Train travel was already restricted, but their coach was able to take them back to Rome. There, Folmi coordinated her charges’ flights home from a hotel paid for by Contiki. International flights were being canceled across the board, and while most guests got out within 24 hours, one Australian woman had to wait five days. By then, Folmi’s own flight had been canceled three times. They eventually left together.

Back in Guernsey, Folmi had to quarantine for two weeks as Italy was classed as a “hot zone.” Then, “work evaporated.” She finally made it back to guiding in January 2022.

“It made my heart swell,” she says about her return to Pompeii. “I felt, yeah, we’re back.”

The airline executive

marty st george

Marty St. George: “We started thinking, huh, something’s going on.”

Marty St. George

As the interim chief commercial officer at Norwegian Airlines, Marty St. George was commuting weekly between New York and Oslo in early 2020. Little did he know his life was about to be turned upside down.

Every Thursday, he would fly from Oslo to London to work with the UK team, and on March 11, he took his flight as usual.

“I just had an overnight bag — I’d left every bit of clothing, my computer, books, everything in my apartment in Oslo,” he says.
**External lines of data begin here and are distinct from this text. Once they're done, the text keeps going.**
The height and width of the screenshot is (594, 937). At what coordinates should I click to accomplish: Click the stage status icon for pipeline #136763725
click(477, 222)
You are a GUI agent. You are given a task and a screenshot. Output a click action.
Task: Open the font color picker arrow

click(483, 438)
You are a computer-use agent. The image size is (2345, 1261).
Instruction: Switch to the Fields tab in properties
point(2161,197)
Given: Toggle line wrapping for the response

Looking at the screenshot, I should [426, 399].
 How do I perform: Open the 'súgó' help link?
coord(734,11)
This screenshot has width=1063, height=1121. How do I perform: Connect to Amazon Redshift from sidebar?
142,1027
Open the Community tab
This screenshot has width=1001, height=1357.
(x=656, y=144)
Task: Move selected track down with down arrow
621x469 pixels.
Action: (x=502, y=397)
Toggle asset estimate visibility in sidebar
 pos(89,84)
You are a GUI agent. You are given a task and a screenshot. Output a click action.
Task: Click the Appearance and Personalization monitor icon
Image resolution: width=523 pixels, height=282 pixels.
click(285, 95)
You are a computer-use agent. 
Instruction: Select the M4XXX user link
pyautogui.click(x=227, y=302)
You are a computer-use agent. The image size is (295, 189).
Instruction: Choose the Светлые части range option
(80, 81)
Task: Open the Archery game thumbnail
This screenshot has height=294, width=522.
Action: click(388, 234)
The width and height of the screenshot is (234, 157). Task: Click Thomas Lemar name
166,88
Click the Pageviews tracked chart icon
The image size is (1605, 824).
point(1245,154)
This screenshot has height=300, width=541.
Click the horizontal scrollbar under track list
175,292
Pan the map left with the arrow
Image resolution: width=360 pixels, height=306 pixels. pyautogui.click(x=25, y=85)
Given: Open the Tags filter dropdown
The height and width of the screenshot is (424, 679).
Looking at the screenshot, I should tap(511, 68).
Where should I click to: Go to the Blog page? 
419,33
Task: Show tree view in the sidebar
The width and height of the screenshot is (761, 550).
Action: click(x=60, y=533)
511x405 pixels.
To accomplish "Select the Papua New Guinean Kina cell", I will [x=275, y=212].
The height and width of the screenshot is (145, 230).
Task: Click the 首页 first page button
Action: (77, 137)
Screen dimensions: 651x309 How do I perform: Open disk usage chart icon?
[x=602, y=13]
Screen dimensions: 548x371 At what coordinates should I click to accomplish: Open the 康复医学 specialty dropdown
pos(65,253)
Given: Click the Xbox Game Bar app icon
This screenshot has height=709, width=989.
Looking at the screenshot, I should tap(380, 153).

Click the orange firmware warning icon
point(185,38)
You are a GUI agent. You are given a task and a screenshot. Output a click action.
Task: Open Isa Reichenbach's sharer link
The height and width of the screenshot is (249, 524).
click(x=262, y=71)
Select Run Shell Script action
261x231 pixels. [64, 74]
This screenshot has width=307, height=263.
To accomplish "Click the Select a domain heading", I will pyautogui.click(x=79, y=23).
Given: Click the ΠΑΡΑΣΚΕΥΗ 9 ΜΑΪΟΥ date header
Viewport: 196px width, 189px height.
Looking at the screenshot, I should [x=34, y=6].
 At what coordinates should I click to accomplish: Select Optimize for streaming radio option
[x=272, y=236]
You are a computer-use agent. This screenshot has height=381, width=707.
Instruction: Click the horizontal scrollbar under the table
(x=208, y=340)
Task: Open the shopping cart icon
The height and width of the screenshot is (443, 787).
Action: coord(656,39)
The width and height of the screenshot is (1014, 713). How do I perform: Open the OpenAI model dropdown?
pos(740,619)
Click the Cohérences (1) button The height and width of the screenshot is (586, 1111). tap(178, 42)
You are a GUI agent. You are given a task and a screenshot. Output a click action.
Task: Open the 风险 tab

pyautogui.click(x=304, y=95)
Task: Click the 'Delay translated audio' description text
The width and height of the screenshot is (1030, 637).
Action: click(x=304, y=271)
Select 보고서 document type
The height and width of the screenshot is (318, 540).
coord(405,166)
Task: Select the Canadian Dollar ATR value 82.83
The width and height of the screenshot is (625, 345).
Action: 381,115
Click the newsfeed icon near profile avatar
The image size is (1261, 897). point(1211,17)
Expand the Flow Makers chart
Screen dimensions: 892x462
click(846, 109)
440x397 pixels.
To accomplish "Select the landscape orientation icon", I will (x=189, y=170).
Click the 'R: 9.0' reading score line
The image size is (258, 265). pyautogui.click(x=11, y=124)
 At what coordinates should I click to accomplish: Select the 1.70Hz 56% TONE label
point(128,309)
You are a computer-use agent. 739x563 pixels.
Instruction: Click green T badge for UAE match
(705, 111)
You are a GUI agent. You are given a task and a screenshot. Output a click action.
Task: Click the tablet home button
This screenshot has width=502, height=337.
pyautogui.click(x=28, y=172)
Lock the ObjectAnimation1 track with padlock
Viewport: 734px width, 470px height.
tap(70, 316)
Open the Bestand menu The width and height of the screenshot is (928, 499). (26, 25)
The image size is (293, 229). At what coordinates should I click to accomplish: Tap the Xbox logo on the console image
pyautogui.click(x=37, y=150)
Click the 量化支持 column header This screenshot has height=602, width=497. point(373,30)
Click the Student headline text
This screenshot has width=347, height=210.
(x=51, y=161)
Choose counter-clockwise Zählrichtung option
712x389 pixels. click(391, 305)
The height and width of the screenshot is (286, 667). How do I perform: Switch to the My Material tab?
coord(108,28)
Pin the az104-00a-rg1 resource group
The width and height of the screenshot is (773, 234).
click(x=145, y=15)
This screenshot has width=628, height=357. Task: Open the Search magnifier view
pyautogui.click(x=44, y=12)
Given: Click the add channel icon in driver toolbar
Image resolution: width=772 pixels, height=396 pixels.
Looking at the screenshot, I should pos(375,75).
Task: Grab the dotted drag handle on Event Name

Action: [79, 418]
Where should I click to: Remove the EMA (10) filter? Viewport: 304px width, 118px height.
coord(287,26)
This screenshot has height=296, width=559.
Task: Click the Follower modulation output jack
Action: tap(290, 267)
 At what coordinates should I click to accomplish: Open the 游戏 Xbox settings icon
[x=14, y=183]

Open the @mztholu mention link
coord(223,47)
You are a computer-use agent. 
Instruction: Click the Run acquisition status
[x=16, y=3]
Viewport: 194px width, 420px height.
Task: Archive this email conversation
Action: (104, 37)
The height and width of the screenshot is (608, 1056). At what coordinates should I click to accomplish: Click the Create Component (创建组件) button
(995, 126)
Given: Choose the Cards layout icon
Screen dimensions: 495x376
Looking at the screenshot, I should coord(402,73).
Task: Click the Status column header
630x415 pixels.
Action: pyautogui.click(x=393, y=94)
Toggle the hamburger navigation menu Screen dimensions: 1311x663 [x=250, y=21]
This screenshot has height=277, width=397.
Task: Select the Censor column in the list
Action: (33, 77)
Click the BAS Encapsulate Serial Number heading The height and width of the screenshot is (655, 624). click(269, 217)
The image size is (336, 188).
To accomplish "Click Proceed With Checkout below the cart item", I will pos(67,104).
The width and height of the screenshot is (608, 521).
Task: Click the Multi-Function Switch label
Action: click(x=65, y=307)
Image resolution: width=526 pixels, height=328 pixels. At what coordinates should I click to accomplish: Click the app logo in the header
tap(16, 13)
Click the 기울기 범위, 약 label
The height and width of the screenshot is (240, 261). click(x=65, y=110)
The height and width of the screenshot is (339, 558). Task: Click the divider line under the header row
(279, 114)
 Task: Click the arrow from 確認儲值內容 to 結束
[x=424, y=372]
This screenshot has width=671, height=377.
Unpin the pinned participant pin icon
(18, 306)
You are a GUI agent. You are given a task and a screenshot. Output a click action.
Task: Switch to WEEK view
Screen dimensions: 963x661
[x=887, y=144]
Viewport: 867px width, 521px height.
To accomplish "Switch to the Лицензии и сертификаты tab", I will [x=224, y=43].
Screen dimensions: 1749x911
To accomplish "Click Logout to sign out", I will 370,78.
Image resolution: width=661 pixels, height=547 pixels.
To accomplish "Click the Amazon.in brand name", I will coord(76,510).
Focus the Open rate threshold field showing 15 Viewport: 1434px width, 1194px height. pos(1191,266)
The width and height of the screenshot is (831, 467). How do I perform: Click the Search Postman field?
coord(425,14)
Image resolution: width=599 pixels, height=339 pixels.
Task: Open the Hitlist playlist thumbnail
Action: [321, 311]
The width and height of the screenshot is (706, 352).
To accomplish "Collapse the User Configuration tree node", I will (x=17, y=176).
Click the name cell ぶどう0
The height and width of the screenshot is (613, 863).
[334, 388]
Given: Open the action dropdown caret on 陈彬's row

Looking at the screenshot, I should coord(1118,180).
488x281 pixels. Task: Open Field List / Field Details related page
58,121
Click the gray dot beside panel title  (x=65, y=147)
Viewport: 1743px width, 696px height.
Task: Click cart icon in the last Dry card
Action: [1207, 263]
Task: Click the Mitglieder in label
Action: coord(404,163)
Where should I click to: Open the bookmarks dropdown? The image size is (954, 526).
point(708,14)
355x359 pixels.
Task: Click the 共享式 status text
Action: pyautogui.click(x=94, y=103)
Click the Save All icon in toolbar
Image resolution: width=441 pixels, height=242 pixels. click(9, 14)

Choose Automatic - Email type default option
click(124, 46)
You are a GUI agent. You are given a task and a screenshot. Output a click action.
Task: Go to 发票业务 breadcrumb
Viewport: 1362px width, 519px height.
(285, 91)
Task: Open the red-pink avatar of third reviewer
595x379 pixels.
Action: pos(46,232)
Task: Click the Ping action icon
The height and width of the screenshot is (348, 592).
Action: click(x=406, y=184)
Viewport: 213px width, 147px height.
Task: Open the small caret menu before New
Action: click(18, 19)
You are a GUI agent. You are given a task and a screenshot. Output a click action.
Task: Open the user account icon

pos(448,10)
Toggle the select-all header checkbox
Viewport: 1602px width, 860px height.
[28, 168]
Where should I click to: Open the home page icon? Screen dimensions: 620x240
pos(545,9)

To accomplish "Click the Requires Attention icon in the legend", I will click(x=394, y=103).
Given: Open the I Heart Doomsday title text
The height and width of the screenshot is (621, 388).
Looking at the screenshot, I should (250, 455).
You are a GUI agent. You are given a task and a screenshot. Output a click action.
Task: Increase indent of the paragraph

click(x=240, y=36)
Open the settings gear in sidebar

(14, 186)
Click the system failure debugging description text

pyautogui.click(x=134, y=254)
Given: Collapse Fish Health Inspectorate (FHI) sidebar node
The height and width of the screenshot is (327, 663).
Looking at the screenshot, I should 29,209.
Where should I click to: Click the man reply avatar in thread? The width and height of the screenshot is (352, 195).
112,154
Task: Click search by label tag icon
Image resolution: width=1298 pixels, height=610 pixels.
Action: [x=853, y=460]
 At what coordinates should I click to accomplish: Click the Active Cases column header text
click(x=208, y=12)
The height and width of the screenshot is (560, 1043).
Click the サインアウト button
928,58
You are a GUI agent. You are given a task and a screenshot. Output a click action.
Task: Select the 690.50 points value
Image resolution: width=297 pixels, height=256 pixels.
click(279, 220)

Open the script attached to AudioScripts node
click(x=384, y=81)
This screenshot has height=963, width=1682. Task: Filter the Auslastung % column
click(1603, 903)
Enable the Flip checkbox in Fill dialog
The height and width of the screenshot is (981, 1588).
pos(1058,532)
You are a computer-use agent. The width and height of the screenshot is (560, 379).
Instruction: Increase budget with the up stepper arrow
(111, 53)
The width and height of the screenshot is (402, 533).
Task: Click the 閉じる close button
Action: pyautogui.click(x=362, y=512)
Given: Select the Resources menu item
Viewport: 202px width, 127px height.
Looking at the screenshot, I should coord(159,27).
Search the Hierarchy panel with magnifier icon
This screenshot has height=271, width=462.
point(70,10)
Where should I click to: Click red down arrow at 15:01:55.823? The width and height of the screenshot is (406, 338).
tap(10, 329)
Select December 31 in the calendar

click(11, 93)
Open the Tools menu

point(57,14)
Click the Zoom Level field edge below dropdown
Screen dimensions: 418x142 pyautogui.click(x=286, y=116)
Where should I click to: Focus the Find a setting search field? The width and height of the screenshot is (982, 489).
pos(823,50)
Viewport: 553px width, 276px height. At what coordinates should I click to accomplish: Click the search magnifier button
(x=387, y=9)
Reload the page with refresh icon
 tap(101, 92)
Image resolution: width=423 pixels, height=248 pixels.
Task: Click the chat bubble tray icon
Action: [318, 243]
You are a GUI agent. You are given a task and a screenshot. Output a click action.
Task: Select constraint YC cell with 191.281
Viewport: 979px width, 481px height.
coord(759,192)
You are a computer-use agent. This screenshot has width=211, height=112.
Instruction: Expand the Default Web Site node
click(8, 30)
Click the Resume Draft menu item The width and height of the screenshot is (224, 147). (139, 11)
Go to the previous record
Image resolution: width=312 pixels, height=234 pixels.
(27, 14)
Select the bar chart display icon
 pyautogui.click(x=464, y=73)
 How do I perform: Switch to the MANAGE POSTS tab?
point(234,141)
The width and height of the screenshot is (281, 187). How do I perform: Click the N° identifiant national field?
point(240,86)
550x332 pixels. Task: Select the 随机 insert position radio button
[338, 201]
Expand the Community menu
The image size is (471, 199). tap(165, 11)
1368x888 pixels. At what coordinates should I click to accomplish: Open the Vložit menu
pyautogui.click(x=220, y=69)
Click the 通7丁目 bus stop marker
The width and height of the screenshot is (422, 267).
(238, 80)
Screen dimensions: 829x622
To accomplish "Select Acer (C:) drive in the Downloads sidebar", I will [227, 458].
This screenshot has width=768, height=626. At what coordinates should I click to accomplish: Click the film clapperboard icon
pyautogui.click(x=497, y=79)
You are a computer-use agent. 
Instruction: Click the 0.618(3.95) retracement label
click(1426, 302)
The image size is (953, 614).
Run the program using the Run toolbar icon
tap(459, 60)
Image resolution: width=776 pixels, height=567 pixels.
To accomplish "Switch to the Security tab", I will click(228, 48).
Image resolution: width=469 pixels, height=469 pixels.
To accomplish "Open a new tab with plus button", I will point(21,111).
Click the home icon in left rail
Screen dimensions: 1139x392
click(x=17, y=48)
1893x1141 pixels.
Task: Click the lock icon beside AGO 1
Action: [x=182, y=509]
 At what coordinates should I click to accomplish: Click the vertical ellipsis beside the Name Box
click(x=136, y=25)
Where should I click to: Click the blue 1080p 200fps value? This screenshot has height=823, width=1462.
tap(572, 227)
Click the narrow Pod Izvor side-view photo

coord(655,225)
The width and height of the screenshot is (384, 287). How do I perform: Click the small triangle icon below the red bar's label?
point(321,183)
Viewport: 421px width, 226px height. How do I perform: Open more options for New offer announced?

That night, as the WHO declared a pandemic, then-President Donald Trump closed the US borders to arrivals from Europe. St. George’s daughter called him in the middle of the night to tell him to come home — so on March 12, instead of returning to Oslo, he flew from London to Boston.

“I went to dinner — the restaurant was empty. Friday morning I flew to New York, thinking I should stop at the grocery store. I walked into Whole Foods to find the shelves empty, people yelling. I’d only left five days earlier and the place had collapsed.”

St. George — who’s now based in Chile as chief commercial officer of LATAM — said they were noticing a downturn of bookings from late January 2020.

“We started thinking, huh, something’s going on, but we weren’t sure what the cause was,” he says.

“I remember hearing about it in China in January, and dismissing it. We didn’t know what would happen in Europe.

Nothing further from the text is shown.